Tout au long de la campagne, de nombreuses organisations (associations, syndicats, collectifs, etc) sollicitent Jean-Luc Mélenchon pour qu’il détaille ses propositions sur des enjeux qui les concernent. L’équipe du programme et les groupes thématiques répondent, pour chacune de ces demandes, en développant des points précis de notre programme l’Avenir en commun.
ONE est un mouvement mondial qui fait campagne pour en finir avec l’extrême pauvreté et les maladies évitables d’ici 2030. Il nous demande de présenter nos propositions détaillées sur ces trois grands axes.
L’ONG ONE nous demande de présenter nos propositions détaillées sur ces grands axes :
Mettre fin à la pandémie partout sur la planète
Mettre fin à la pandémie partout sur la planète suppose d’une part de combattre le virus du Covid 19, d’autre part de prévenir l’émergence de nouvelles pandémies.
La moindre virulence du variant Omicron ne doit pas faire oublier que la pandémie est toujours là. Selon l’Organisation mondiale de la santé (OMS) on ne peut écarter l’apparition de variants plus graves. Seul un taux de couverture vaccinale de 70 % à l’échelle mondiale permettrait d’endiguer cette pandémie, en réduisant les formes graves et les risques de mutations du virus. Les inégalités d’accès à la vaccination font obstacle à cet objectif. Seulement la moitié de la population mondiale est complètement vaccinée, et les bénéficiaires sont répartis de manière très inégale. En Afrique, le taux global de vaccinés ne dépasse la moitié de la population qu’au Maroc. Cette situation découle d’abord du fait que les principaux producteurs et détenteurs de vaccins ne respectent ni les promesses de dons, ni les annonces sur la levée des brevets.

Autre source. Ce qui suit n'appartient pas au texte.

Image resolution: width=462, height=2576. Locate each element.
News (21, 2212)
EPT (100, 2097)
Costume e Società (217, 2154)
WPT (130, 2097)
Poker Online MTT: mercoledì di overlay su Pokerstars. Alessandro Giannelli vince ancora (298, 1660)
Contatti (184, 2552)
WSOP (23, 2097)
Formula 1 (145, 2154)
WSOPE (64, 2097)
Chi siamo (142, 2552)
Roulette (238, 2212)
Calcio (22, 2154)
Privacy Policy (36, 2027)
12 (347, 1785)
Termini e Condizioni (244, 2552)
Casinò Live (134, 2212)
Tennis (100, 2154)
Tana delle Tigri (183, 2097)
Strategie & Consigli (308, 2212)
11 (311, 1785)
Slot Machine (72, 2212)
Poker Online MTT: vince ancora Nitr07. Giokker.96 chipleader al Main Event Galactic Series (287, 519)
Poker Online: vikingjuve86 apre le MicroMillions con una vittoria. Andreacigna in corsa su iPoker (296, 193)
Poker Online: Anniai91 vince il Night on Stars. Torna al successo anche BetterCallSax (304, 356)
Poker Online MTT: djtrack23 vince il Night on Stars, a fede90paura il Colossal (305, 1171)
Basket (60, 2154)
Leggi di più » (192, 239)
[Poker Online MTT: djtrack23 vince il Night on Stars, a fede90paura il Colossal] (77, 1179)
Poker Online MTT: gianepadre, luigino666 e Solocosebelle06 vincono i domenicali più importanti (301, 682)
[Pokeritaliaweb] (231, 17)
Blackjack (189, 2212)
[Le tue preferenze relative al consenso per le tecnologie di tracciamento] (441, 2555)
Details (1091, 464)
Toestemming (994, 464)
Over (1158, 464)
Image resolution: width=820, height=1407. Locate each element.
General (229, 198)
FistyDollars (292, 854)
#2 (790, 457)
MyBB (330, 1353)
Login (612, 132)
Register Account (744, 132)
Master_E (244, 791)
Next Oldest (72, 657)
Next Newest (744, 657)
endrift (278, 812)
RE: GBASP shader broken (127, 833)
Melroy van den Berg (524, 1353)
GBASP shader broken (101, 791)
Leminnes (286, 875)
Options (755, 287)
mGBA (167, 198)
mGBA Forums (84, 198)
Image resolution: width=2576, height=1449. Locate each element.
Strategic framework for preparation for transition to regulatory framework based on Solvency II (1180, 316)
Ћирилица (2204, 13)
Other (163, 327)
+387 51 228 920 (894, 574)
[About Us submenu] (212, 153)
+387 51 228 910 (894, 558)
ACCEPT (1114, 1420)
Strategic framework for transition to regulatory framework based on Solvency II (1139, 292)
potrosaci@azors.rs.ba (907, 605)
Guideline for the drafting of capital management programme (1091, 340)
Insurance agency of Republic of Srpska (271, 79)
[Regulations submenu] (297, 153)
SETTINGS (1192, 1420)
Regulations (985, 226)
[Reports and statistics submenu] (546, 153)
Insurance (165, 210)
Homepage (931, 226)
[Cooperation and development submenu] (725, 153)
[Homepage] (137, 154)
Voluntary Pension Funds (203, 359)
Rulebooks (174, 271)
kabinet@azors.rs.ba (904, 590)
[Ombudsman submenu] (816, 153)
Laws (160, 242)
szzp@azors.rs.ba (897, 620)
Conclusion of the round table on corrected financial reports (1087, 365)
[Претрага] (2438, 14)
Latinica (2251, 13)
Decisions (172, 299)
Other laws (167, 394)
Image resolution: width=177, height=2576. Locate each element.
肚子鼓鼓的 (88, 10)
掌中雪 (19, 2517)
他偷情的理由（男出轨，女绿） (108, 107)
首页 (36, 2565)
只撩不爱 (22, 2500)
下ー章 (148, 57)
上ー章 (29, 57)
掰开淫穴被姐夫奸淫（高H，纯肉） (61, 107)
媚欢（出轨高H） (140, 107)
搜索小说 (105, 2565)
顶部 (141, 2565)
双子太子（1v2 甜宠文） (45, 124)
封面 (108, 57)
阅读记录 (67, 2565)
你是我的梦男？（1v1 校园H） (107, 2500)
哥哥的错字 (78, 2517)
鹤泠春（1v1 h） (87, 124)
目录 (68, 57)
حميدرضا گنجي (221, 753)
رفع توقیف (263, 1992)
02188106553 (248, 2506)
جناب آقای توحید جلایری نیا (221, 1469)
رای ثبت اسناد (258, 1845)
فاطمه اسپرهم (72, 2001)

En juin 2021, quand l’OMS réclamait en urgence 11 milliards de doses, les membres du G7 promettaient un don cumulé de deux milliards de doses… d’ici fin 2022. La levée des brevets sur les vaccins, qui figure dans notre programme et à laquelle Jean-Luc Mélenchon avait appelé dans une tribune internationale dès début 2021, est essentielle. Depuis qu’Emmanuel Macron s’y était dit favorable en mai 2021, pour se rallier à la position exprimée par Joe Biden, rien n’a été fait pour que la levée des brevets devienne effective. Au sein de l’Organisation mondiale du commerce (OMC), l’Union européenne et les États-Unis font barrage en coulisse. Ils considèrent le vaccin comme une marchandise comme les autres, non comme un bien commun. Cette position est encore plus inacceptable depuis que l’un des principaux arguments utilisés contre la levée des brevets, à savoir que le défi de la production serait plus dur à relever que celui du droit de propriété, a été balayé mi-décembre 2021 dans une étude menée par plusieurs ONG. Ces dernières ont recensé au moins 100 compagnies en Afrique, en Asie et en Amérique Latine en capacité de produire des vaccins y compris à ARN messager.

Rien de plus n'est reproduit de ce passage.